It’s been a crazy summer. Crazy year, as far as that goes. There have been times, especially lately, when it seems like everything just falls down on the head and keeps coming. Trying to keep up with it just makes me nauseous, which I really don’t need since my stomach stays in a mess anyway.
Everywhere I turn, there’s pain. Not just mine, but everybody else’s. My husband has a high tolerance for physical pain. I typically do, too. It’s the emotional pain that wrecks you. Makes you wonder and question everything you know. Why me? Why him? Why that? Why now? Why ever? Why?
Don’t get me wrong. I’m all for questioning. I teach science and I believe that the way we understand is to question. You can ask why for as long as you want to. But ultimately, in some cases, the truth comes out and the bottom line is, there’s no answer. It’s just is that way. That’s all.
Well, now, that’s just not fair. Let’s rant and rave and get mad and stomp our feet and demand an answer. Okay, go ahead. It’ll make you feel better. I know that for a fact because I’ve done it myself and there’s a stress relief from letting that energy go. Cathartic, I believe, is the term.
When the boys were little, I was determined to always give them a why for things. Alot of the times, it was easy. “Don’t bounce on your bed because if you fall you’ll bang your head and you’ll be in the hospital hooked up to ivs for the rest of your natural life.” “Don’t eat the candy left over from Halloween two years ago because it’ll make you sick and you’ll be in the hospital hooked up to ivs for the rest of your natural life.”
But as they got older, the answers got tougher. And because I’d always provided them with a why, and we’d worked hard at problem solving skills, when I came up with a why, they’d counter me. Even if my whys weren’t just lame excuses at providing one. So… Now what?
“Because that’s the way it is. It’s not fair, it’s not right, it upsets your life and it’s not what you want, but that’s how it is. Deal with it.”
Geez, those are tough words for a kid to hear. Infuriating. But the truth is, that’s life. It’s not right or fair and it ruins your plans sometimes. It’s not how you want it or what you wanted,, but it’s what you’ve got in front of you and there’s no other way to go but straight through it.
Why? I don’t know. I wish I did. I’d bottle it or write it down and make millions and I’d be right where I wanted to be. Life would be perfect.
But it’s not.
Why? I really don’t know. Still, I’ve had to come up with something that makes sense to me so I can survive at those moments when the pain gets so intense, I really think I’ll lose my mind.
It goes like this. As a parent, I’d like to protect my children from everything. When Elijah was little, we took up skating and I put pads all over him – knees, elbows, helmet on his head, gloves on his hands. And off we went, around the block. Up the great big hill, but down the smaller one. And here he came, at a nice little speed. Whoa…that’s not a nice little speed. Slow down, slow down, brake, brake!
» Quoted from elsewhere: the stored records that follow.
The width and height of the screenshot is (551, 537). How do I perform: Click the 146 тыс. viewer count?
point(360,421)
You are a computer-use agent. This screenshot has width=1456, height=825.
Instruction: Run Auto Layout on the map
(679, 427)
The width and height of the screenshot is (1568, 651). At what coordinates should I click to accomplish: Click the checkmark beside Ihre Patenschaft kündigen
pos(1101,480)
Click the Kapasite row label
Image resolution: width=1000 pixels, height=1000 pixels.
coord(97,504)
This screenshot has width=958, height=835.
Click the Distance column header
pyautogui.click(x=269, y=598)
And he didn’t. Well, he broke when he hit the pavement and slid down the hill on his knees. And those knee pads I so carefully put on him before we started off slid down to his calves, allowing the pavement to absolutely obliterate his knees. Oh, my.
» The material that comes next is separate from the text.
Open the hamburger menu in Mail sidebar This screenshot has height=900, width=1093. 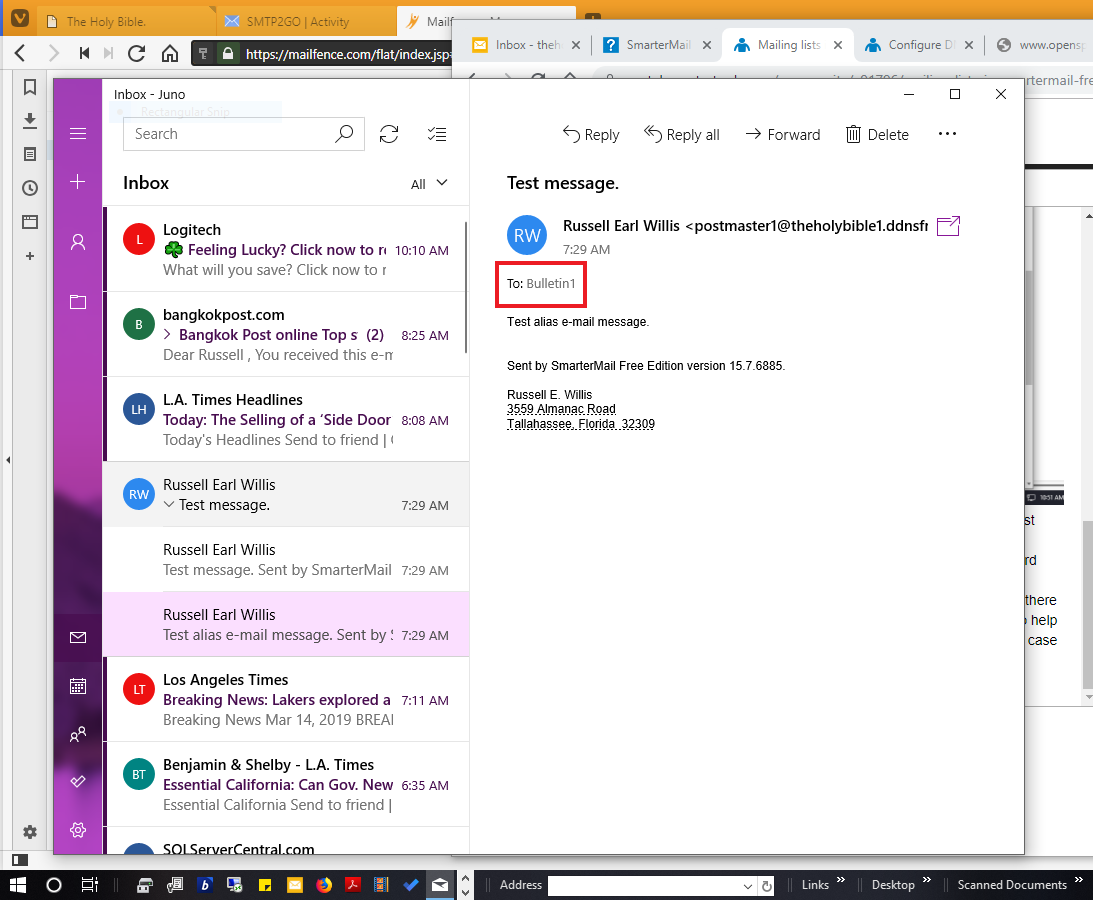(x=78, y=134)
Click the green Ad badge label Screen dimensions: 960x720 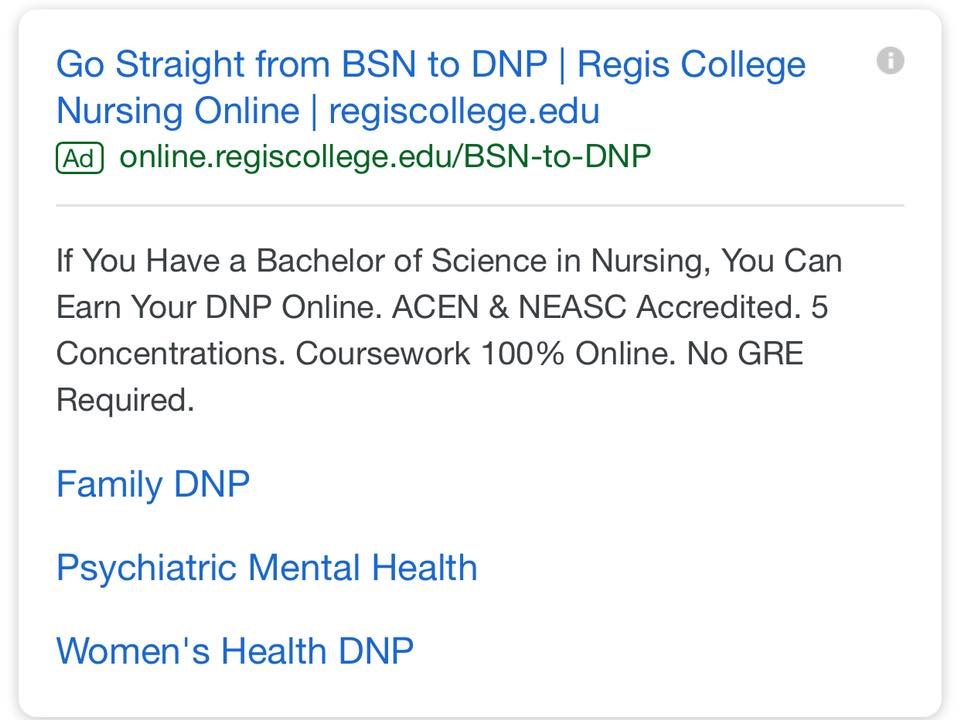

So I gathered him up and took him home to clean up. And he’s crying and asking me why they didn’t protect him. Why didn’t they keep him from getting hurt? Why, mom?
Oh, sweetie. What do I say? Because sometimes, things just happen and we can’t change them. And they hurt, but we keep going and it’s okay. Really. You’ll make it. I promise. I’ll be right there with you and we’ll get through this together. Just hold on. Trust me. It’ll be okay.
Why do bad things happen? Because they do. Because know matter how prepared or good or wonderful or careful we are in life, sometimes, things just happen to us. For reasons we’re not supposed to understand. And it’s not fair. And it makes us angry. We rage against it, scream, yell, search for answers knowing they don’t exist.
WHY???? Why, God? Why do you let all of this happen? How can you not make it stop? I asked you to stop it and you didn’t. Why did this have to be? It hurts so bad. So many people hurting so much.
Because it did. And it hurts, but you keep going and it’s okay. Really. You’ll make it, I promise. I’ll be right there with you and we’ll get through this. Together. Just hold on. Trust me. It’ll be okay.
I know that, God. Just keep telling me that.
I’ve never stopped. Not since the day you became you.
I know. I just forget sometimes. Forgive me, Father.
Oh, sweetie. It’s already been done.